* **What is needed**:
Rewrite the stretch of records from the line containing "Open the notifications bell icon" through the end of the records, substituting "counterclockwise" for "clockwise" and leaving everything else unchanged. Give back only those lines.

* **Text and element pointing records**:
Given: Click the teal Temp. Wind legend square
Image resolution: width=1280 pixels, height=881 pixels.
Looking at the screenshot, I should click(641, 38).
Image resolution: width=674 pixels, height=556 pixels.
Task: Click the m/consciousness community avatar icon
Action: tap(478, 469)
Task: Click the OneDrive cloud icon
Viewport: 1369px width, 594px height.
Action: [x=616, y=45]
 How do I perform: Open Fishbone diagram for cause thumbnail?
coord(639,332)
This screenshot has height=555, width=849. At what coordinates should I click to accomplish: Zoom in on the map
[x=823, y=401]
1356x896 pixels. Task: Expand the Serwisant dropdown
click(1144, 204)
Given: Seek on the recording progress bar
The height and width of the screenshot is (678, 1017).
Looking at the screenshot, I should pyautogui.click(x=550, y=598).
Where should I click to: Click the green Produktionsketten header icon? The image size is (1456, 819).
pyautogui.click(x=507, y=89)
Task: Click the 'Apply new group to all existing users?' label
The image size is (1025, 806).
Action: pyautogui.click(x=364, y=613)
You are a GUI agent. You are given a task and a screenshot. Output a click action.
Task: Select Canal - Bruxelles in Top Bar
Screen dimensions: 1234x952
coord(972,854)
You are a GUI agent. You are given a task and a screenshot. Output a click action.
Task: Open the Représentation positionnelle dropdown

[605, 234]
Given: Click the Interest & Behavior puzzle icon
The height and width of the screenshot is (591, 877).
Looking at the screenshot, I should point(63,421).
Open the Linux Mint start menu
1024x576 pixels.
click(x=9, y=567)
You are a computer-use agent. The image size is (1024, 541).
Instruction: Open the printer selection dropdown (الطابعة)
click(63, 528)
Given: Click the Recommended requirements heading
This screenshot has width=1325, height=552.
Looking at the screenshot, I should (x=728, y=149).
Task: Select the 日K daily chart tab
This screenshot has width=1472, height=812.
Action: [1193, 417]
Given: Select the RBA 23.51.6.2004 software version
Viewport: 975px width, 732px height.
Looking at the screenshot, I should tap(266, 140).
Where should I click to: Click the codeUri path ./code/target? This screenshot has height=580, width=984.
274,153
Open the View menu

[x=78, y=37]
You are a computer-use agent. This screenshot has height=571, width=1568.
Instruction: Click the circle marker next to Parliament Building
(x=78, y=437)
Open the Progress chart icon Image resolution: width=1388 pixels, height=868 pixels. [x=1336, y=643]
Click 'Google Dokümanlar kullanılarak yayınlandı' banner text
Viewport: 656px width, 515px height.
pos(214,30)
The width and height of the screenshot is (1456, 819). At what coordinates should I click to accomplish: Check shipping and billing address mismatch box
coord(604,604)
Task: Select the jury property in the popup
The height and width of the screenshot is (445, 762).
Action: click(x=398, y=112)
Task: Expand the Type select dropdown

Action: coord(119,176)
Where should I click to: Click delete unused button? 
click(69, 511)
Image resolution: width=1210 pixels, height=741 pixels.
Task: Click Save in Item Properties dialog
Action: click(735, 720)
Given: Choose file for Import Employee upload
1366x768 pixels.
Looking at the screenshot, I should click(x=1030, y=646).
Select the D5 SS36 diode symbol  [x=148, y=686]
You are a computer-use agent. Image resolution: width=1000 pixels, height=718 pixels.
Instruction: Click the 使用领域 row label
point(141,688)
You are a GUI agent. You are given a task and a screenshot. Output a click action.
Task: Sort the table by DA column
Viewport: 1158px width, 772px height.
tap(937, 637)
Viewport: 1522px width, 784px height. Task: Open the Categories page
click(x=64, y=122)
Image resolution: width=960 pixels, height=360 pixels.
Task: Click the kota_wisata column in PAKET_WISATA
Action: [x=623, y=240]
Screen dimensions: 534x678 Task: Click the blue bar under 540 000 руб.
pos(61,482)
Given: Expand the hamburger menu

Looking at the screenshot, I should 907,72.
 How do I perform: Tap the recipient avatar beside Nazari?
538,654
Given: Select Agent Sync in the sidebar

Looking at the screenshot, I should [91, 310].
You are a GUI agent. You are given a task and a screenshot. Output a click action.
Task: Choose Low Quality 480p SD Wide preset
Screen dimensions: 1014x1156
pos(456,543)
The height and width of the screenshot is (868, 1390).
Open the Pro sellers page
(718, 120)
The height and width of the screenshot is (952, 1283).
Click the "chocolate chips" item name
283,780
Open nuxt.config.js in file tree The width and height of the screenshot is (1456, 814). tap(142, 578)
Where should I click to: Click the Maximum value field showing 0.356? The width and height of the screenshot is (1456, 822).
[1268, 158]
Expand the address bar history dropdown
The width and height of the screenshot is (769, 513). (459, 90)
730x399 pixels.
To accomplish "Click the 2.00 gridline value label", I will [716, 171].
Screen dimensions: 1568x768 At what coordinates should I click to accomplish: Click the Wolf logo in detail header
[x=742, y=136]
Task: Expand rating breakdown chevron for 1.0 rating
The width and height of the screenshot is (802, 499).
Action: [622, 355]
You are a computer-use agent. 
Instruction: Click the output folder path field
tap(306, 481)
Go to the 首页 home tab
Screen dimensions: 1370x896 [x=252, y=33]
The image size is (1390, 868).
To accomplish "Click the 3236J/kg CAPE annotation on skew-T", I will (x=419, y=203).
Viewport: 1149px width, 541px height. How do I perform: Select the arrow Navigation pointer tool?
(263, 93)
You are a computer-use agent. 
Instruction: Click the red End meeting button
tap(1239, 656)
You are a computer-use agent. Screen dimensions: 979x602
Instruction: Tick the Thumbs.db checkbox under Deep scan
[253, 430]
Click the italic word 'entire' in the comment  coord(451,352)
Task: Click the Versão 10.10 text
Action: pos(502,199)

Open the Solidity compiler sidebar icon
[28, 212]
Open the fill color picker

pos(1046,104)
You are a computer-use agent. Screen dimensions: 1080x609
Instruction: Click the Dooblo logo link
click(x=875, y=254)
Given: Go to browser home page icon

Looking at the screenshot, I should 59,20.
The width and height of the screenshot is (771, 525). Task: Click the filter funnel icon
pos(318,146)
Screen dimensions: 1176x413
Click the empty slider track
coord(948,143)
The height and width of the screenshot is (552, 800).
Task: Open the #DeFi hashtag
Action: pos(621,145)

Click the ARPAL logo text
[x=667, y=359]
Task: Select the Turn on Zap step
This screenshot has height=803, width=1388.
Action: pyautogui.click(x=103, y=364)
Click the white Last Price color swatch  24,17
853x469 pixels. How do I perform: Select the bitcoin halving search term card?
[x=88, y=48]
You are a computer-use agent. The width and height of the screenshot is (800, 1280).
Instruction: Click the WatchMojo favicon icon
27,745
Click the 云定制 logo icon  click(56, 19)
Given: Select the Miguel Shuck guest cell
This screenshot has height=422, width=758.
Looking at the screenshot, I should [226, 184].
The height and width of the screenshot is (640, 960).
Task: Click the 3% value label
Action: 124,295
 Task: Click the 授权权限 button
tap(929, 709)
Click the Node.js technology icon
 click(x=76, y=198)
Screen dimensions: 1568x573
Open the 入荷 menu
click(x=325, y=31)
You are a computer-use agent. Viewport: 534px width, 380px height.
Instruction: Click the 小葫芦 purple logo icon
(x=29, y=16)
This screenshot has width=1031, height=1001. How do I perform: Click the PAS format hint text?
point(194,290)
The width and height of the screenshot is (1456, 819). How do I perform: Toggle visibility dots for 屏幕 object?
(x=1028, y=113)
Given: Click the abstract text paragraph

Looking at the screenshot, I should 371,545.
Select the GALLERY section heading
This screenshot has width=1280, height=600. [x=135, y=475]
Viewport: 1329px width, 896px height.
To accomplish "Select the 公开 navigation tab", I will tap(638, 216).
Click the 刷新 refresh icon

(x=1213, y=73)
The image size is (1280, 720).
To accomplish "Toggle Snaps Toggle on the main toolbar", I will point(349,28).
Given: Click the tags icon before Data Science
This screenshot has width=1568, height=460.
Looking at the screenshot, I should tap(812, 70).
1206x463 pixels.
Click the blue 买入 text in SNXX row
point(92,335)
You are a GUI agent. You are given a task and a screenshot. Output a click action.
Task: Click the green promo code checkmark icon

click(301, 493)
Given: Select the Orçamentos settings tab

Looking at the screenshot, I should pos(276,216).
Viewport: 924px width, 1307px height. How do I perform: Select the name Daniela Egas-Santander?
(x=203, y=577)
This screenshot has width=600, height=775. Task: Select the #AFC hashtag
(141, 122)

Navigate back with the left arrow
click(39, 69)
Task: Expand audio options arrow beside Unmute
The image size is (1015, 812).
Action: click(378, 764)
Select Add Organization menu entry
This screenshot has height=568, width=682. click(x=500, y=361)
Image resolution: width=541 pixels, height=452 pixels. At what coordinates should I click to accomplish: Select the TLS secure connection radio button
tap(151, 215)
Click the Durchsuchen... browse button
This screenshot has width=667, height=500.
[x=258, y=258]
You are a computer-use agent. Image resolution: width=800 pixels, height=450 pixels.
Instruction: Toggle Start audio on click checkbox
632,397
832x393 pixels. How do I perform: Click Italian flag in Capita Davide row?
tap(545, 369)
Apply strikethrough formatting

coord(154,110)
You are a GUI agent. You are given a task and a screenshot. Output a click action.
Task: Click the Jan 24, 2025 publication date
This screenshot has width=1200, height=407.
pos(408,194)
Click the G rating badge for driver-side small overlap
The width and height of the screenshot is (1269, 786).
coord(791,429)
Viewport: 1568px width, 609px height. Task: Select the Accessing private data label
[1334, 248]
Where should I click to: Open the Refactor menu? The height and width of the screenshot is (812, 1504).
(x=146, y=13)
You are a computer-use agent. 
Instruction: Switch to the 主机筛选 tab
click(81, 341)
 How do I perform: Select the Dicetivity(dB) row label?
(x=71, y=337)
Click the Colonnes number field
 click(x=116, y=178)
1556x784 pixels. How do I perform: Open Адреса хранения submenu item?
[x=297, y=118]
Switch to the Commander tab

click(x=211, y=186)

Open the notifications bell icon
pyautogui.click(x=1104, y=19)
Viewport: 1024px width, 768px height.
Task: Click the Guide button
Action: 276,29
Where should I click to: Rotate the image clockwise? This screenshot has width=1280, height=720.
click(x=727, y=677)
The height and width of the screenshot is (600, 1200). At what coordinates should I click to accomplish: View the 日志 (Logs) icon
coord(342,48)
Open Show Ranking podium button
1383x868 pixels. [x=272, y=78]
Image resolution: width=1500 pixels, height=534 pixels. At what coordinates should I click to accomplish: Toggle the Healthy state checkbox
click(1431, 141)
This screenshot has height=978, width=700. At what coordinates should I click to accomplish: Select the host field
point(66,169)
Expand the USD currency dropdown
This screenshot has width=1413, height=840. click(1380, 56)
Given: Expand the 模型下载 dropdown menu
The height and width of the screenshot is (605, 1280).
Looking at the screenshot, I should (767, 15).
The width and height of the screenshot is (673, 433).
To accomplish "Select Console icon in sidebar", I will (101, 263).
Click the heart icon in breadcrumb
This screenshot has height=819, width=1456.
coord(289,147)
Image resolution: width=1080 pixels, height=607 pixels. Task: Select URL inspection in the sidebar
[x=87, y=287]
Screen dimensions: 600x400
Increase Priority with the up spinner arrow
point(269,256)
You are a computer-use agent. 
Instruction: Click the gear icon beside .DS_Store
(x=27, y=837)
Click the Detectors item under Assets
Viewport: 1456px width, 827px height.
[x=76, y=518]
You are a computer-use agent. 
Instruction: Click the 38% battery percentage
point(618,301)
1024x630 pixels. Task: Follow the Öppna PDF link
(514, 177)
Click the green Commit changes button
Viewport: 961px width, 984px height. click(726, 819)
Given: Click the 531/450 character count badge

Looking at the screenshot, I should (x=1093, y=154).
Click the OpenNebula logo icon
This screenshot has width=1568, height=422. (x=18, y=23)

* **Written response**:
Open the notifications bell icon
pyautogui.click(x=1104, y=19)
Viewport: 1024px width, 768px height.
Task: Click the Guide button
Action: 276,29
Where should I click to: Rotate the image counterclockwise? This screenshot has width=1280, height=720.
click(x=727, y=677)
The height and width of the screenshot is (600, 1200). At what coordinates should I click to accomplish: View the 日志 (Logs) icon
coord(342,48)
Open Show Ranking podium button
1383x868 pixels. [x=272, y=78]
Image resolution: width=1500 pixels, height=534 pixels. At what coordinates should I click to accomplish: Toggle the Healthy state checkbox
click(1431, 141)
This screenshot has height=978, width=700. At what coordinates should I click to accomplish: Select the host field
point(66,169)
Expand the USD currency dropdown
This screenshot has width=1413, height=840. click(1380, 56)
Given: Expand the 模型下载 dropdown menu
The height and width of the screenshot is (605, 1280).
Looking at the screenshot, I should (767, 15).
The width and height of the screenshot is (673, 433).
To accomplish "Select Console icon in sidebar", I will (101, 263).
Click the heart icon in breadcrumb
This screenshot has height=819, width=1456.
coord(289,147)
Image resolution: width=1080 pixels, height=607 pixels. Task: Select URL inspection in the sidebar
[x=87, y=287]
Screen dimensions: 600x400
Increase Priority with the up spinner arrow
point(269,256)
You are a computer-use agent. 
Instruction: Click the gear icon beside .DS_Store
(x=27, y=837)
Click the Detectors item under Assets
Viewport: 1456px width, 827px height.
[x=76, y=518]
You are a computer-use agent. 
Instruction: Click the 38% battery percentage
point(618,301)
1024x630 pixels. Task: Follow the Öppna PDF link
(514, 177)
Click the green Commit changes button
Viewport: 961px width, 984px height. click(726, 819)
Given: Click the 531/450 character count badge

Looking at the screenshot, I should (x=1093, y=154).
Click the OpenNebula logo icon
This screenshot has width=1568, height=422. (x=18, y=23)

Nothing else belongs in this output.